Defense
Environment Alert
an exclusive biweekly report on defense policies for
cleanup, compliance and pollution prevention
Vol. 14, No. 5--March 7, 2006
ACTIVIST GROUPS DOWNPLAY EPA FINDING ON CHEMICAL AGENT
WASTE PLAN
Citizen activists are downplaying a recent EPA finding that an Army plan
to dispose of neutralized and treated chemical agent waste in the Delaware
River poses no ecological risks. They say multiple roadblocks remain ahead
for the politically unpopular proposal.
At issue is the Army's plan to transport millions of gallons of neutralized
chemical agent waste from its Newport, IN, chemical depot for secondary treatment
at a DuPont-owned plant in Deepwater, NJ. Activists and New Jersey politicians
have long objected to the plan, with environmental groups threatening to
sue over alleged legal violations.
EPA Feb. 16 announced it no longer had ecological objections to the plan,
following a re-assessment of the ecological risks. In response to requests
from House and Senate lawmakers from New Jersey and Delaware, the Centers
for Disease Control and Prevention (CDC) has been formally reviewing the
proposal to determine what risks it poses. As part of that review, CDC asked
EPA to evaluate the plan's ecological impacts. DuPont conducted a second
ecological risk assessment after EPA found the original assessment deficient,
according to EPA's letter noting its approval.
An EPA Region II spokesperson downplays EPA's role in the process, however,
noting that the agency lacks "any decision-making authority in this process."
"All we've said is that the project doesn't pose an ecological risk," the
source says. "We don't endorse the project one way or the other." But
EPA's announcement appears to move the project one step closer to being put
in place. An Army spokesman has said the plan would proceed pending evaluations
by the CDC and EPA.
But activist groups argue EPA's decision does not represent a significant
victory for the Army plan, noting that the New Jersey Department of Environmental
Protection (DEP), not EPA, has primary regulatory authority over the planned
disposal site. New Jersey Gov. Jon Corzine (D) opposes the move, and Rep.

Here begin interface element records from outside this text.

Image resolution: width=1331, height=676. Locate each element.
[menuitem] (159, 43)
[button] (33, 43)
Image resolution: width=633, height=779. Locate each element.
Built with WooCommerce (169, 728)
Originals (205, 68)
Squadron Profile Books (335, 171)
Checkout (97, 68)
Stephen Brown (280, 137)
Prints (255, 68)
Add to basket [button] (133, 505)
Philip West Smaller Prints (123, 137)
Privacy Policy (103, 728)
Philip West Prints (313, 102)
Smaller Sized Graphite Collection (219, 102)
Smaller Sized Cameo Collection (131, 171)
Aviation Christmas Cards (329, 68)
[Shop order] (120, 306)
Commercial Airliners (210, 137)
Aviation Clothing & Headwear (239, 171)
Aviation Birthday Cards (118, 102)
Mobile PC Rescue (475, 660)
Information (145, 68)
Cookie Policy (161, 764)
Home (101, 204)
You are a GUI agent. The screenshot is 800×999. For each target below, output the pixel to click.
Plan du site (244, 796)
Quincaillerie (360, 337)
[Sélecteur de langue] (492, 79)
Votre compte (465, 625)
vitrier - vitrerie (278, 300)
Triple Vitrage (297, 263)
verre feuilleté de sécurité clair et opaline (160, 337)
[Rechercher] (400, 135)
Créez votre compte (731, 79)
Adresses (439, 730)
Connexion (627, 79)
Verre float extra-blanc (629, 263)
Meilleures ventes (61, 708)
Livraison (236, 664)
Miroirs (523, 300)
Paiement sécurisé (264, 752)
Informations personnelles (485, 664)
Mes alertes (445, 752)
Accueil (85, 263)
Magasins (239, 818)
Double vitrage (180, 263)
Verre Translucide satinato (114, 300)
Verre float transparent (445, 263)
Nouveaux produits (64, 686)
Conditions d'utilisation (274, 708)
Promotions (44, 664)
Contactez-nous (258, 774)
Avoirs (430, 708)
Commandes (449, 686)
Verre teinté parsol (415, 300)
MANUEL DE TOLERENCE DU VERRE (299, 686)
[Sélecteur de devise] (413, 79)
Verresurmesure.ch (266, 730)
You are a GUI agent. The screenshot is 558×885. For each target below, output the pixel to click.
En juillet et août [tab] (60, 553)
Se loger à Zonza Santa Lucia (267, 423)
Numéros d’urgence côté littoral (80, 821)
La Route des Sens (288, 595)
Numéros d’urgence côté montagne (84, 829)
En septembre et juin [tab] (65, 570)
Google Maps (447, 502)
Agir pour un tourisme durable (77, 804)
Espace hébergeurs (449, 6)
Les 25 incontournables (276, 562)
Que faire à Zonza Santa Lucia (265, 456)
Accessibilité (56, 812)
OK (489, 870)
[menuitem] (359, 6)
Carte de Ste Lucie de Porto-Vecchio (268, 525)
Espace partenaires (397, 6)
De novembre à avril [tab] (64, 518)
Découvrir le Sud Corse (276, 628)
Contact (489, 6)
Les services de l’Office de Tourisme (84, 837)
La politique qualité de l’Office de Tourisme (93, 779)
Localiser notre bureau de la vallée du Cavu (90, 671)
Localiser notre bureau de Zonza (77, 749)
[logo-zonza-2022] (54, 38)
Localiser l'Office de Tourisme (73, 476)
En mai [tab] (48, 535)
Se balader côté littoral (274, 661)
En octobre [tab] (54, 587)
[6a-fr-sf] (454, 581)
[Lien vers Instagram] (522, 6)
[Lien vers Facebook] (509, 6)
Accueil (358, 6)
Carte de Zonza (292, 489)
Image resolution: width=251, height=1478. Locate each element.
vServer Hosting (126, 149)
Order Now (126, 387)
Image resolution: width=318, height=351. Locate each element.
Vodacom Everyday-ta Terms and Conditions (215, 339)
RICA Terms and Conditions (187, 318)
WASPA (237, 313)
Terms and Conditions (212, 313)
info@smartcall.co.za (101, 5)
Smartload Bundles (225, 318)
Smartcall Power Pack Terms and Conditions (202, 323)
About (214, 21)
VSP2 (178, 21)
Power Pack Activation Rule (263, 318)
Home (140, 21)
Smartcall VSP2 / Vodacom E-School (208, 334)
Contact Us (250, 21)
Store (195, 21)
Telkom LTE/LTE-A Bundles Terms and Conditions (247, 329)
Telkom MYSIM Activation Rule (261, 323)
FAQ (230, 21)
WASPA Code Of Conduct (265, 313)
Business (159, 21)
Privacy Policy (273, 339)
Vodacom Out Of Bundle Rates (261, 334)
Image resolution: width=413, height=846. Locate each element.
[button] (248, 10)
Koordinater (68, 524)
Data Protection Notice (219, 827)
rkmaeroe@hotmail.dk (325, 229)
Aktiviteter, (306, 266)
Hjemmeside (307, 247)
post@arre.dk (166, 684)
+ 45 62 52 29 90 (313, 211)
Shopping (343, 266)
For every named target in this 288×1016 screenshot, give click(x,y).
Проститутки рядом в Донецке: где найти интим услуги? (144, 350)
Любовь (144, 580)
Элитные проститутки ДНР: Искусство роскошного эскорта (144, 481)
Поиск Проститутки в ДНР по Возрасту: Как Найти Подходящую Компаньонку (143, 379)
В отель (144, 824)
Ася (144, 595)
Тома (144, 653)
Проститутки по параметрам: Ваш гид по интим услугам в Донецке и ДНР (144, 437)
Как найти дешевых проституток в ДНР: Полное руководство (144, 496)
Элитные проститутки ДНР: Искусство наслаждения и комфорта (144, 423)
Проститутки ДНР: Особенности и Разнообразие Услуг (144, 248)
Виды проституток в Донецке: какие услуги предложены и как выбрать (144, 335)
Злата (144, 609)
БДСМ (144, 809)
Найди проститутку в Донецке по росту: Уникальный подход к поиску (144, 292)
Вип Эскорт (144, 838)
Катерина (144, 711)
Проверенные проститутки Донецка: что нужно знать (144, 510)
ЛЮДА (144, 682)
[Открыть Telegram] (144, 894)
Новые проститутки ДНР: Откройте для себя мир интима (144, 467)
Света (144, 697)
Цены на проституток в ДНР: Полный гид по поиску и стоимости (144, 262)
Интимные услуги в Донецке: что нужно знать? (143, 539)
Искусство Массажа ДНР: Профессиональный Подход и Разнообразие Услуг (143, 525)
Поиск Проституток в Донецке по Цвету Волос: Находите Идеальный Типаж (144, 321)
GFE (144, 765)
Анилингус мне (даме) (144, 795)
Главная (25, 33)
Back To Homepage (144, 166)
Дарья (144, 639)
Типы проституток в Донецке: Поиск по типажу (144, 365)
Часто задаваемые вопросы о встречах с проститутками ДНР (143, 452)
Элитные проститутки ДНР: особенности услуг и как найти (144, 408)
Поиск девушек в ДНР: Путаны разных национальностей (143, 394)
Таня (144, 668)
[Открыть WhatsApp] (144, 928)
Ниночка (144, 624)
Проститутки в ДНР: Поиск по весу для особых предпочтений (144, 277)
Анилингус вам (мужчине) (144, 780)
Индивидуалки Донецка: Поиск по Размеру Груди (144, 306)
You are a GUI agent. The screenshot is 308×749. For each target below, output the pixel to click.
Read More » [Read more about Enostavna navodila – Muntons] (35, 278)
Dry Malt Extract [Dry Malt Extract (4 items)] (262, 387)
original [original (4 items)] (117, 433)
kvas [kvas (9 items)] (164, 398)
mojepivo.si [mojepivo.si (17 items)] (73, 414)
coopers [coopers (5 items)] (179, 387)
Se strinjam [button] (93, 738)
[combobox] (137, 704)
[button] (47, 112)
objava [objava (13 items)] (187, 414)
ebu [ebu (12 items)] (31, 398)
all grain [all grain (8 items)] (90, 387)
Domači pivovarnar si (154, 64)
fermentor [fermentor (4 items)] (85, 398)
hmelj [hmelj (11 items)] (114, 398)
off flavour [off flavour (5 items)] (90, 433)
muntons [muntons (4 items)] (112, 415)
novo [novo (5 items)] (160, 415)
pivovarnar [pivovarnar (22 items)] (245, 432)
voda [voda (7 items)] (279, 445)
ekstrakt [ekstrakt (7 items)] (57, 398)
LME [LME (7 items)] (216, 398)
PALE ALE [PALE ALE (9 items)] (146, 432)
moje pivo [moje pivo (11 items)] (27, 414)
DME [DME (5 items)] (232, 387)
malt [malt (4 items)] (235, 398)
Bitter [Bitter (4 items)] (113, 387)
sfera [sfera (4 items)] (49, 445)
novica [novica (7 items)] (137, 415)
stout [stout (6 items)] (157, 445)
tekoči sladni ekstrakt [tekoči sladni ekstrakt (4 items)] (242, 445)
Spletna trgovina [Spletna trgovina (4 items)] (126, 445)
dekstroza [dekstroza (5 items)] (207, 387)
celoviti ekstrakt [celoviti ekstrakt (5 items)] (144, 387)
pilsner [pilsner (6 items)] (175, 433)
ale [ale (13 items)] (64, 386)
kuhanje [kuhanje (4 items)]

Robert Andrews (D) has threatened to block it with legislation if necessary.
The Army has been struggling to find a site to dispose of the hydrolysate,
a caustic liquid waste created by neutralization of VX nerve agent at the
Newport facility. Under the Chemical Weapons Convention, the service must
dispose of its nearly 1,300 tons of VX, a process that is expected to create
4 million gallons of hydrolysate by the end of 2007. Hydrolysate requires
secondary treatment before it can be discharged.
Environmental activists support a secondary treatment method known as supercritical
water oxidation (SCWO) that they say could be used on-site at Newport with
minimal environmental impact. However, the Army has called for transporting
the hydrolysate to the DuPont Chambers Works facility in New Jersey for secondary
treatment, after which DuPont would discharge the resulting wastewater into
the Delaware River.
That strategy would at least require modifications to DuPont's New Jersey
Pollution Discharge Elimination System (NJPDES) permit and to its Delaware
River Basin Commission (DRBC) permit, neither of which the company has yet
requested, according to spokespeople with DEP and DRBC. The NJPDES request,
and any appeal if it were denied, would go to DEP, according to an EPA Region
II spokesperson.
Several groups opposing the plan say they are unconcerned. "This is not a
done deal by any means," says a source with Green Delaware, an environmental
group that opposes the Army plan. "Nobody I know of opposed to the dumping
will change their minds now." The source says the environmental community
"expected this to happen" but that EPA "wasn't a player in the first place,"
characterizing the decision as "the Bush EPA rolling over to a discharger."
A source with the Kentucky-based Chemical Weapons Working Group, which also
opposes the plan, says EPA's decision does not mean the plan will go forward.
"I believe this is a nonstarter based on the political landscape, and that
includes citizen activists," the source says.
But EPA's finding could be a precursor to a federal assertion of authority
under the Clean Water Act (CWA), according to a source with the Mid-Atlantic
Environmental Law Center. "There's always a possibility EPA could go over
the state's head and issue a permit," the source says, adding that such action
is not often taken but that "you can't rule out the possibility. I think
EPA could claim inherent authority under CWA, and the federal government
could push this despite state objections."
The source compared the possibility to the occasional issuing by the Federal
Energy Regulatory Commission of controversial liquid natural gas permits
to refiners in states where local lawmakers oppose them for ecological or
other reasons.
A peer review report on EPA's finding is due in April, according to the spokesperson.